(WHAT THE TASK REQUIRES):
Set out the listing from the line with "Viewport: 320px width, 206px" to the line with "Looking at the screenshot, I should 665,258." as a numbered list, with both of those lines included and blank lines skipped. Leave the pictures out of your answer.

(SUPPLIED MATERIAL):

◆ ◆ ◆ ◆ ◆ ◆ ◆

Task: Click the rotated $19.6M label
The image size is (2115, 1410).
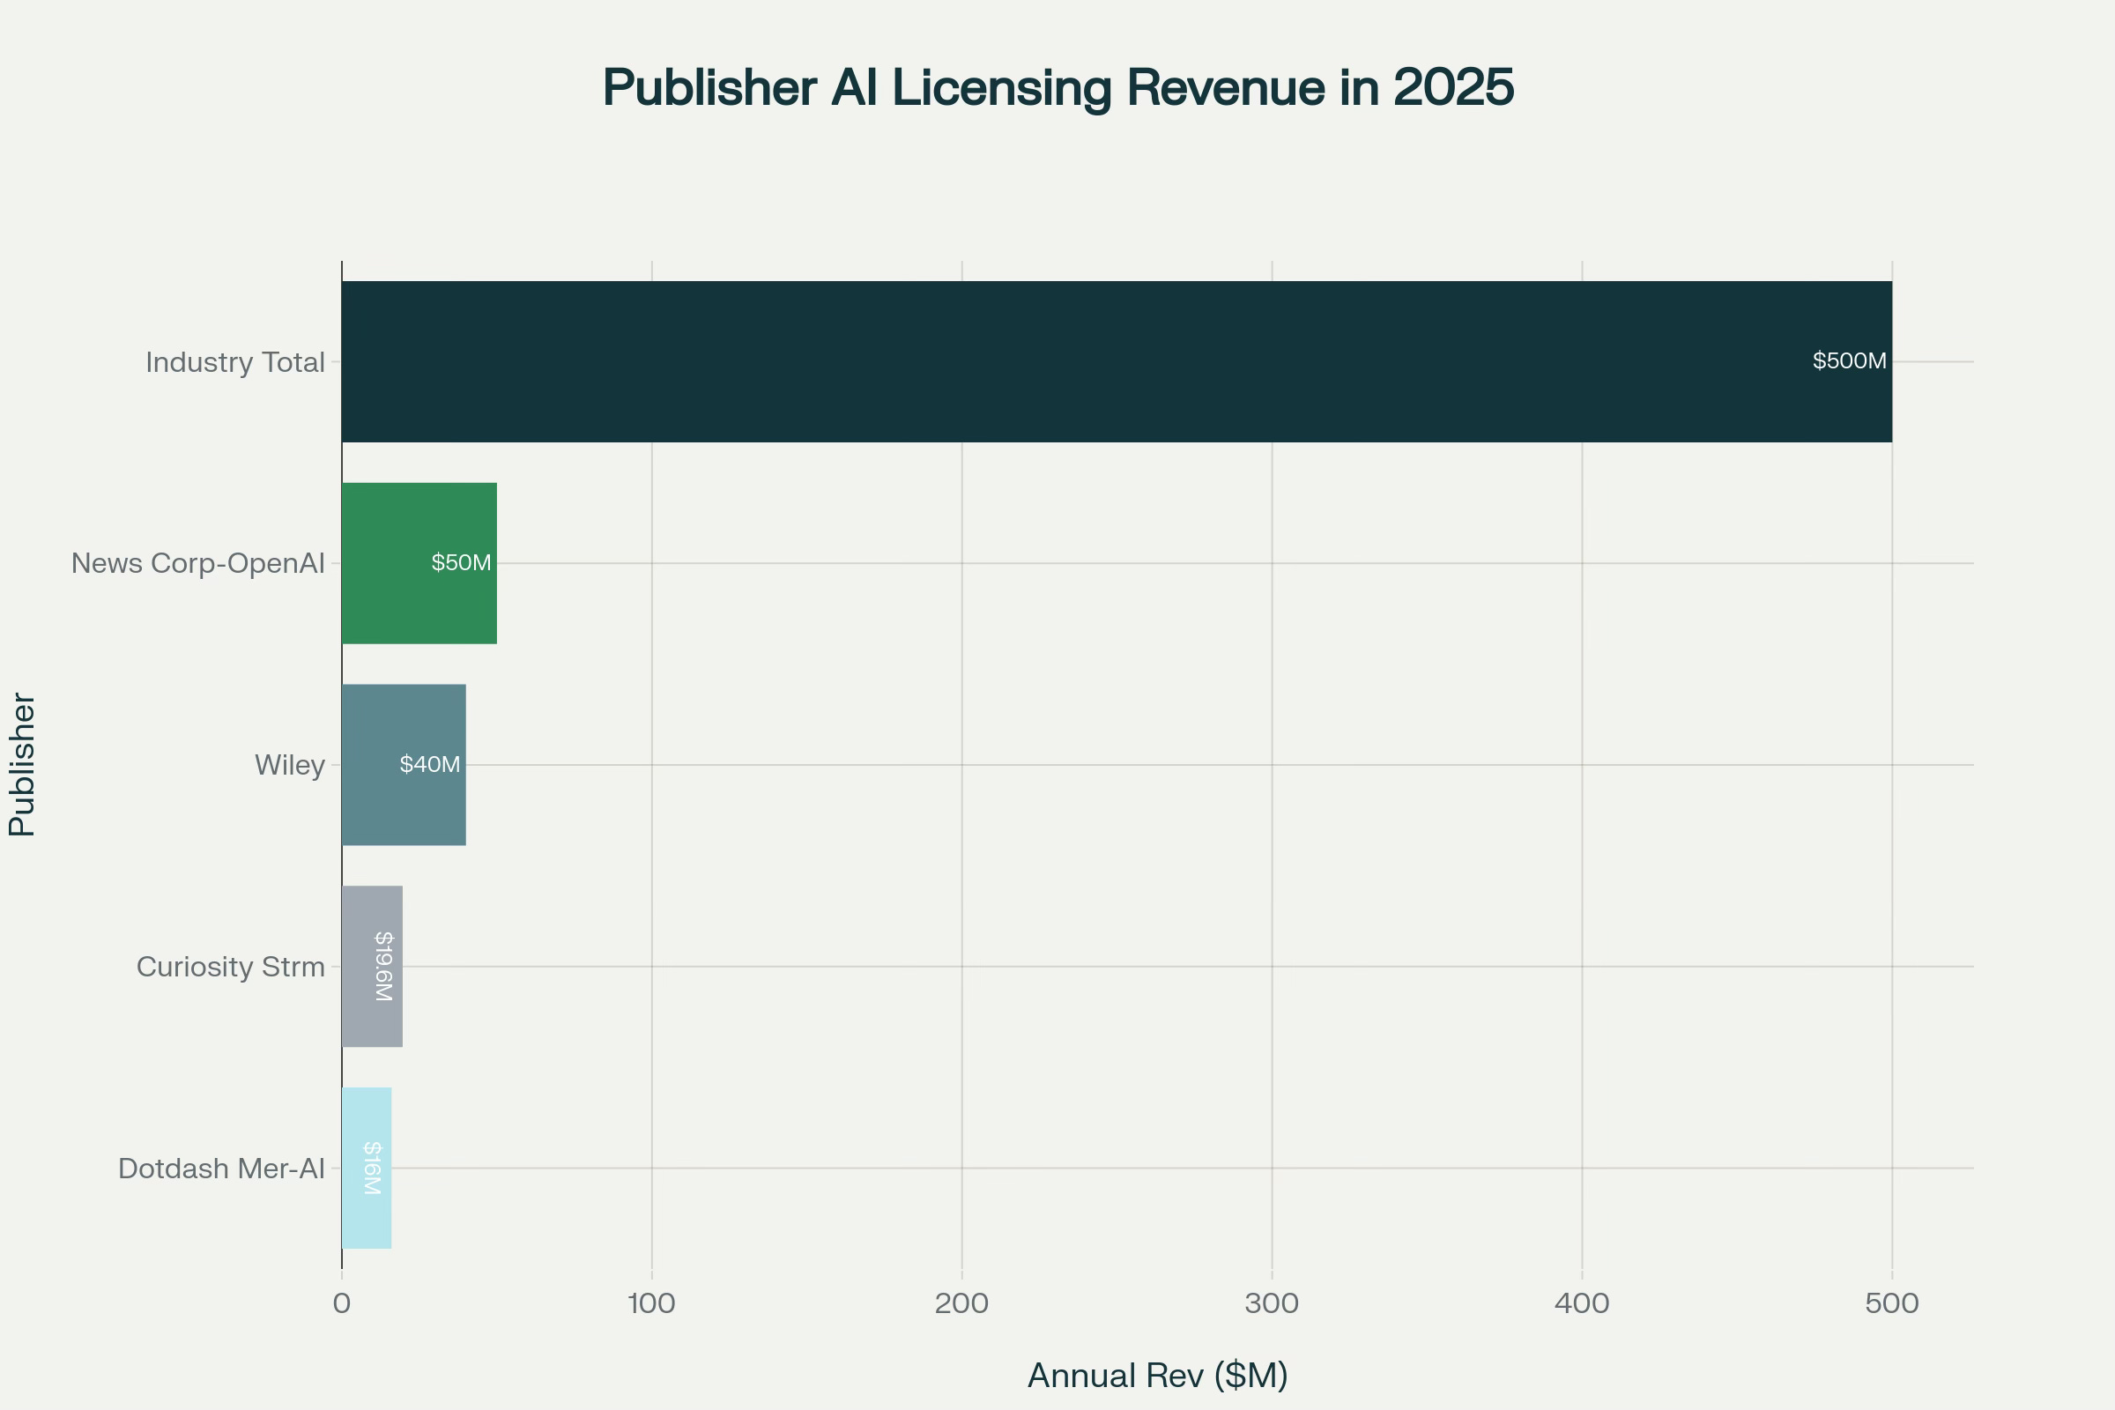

◆ ◆ ◆ ◆ ◆ ◆ ◆

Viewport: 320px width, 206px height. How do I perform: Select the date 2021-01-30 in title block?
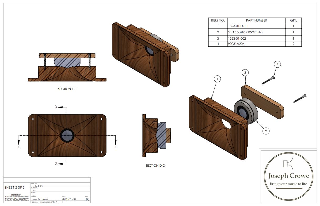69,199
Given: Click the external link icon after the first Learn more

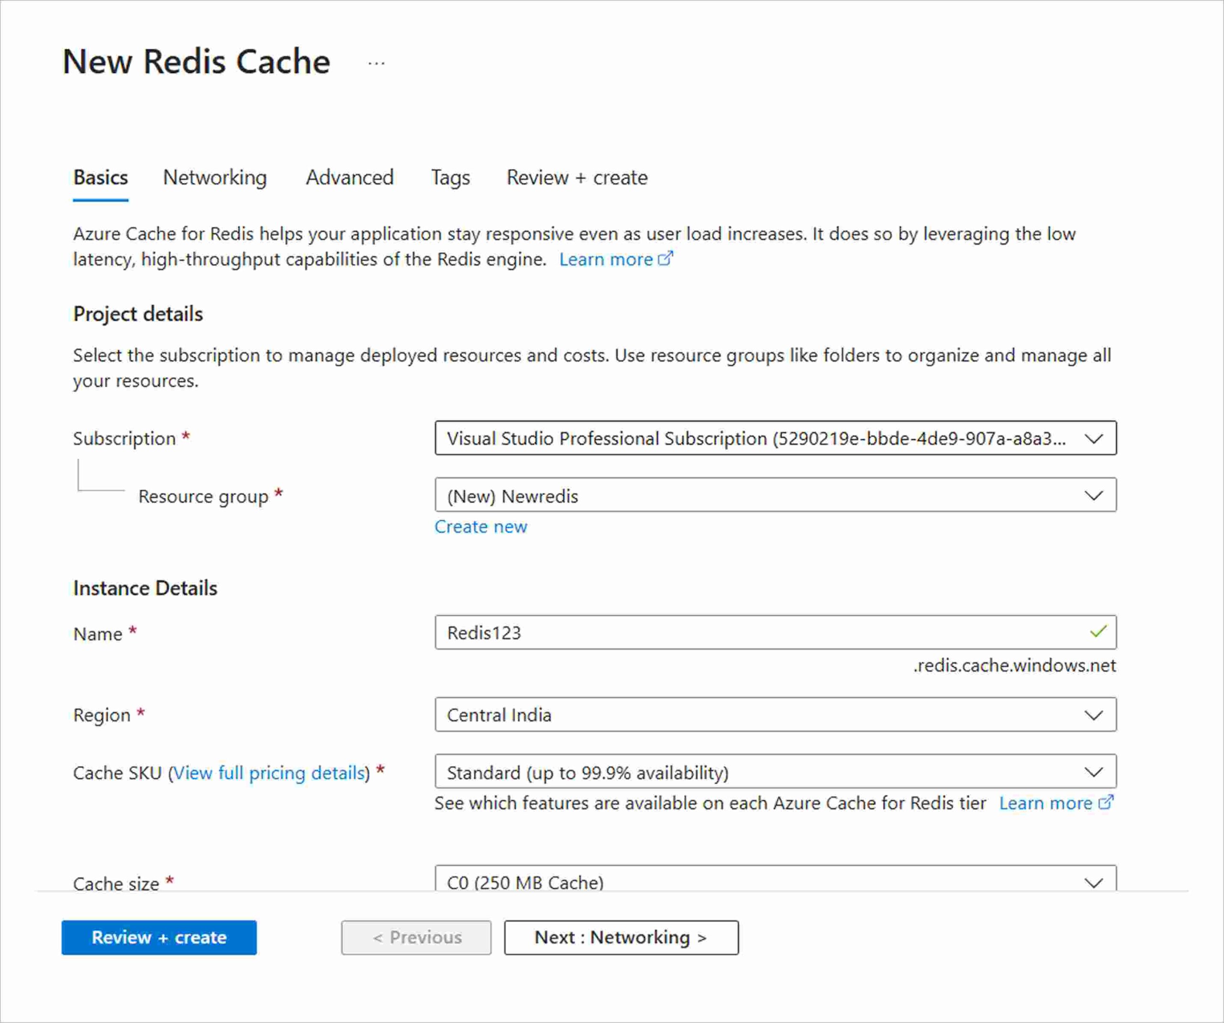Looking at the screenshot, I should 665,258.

◆ ◆ ◆ ◆ ◆ ◆ ◆

(FULL SOLUTION):
1. Viewport: 320px width, 206px height. How do I perform: Select the date 2021-01-30 in title block?
2. 69,199
3. Given: Click the external link icon after the first Learn more
4. Looking at the screenshot, I should 665,258.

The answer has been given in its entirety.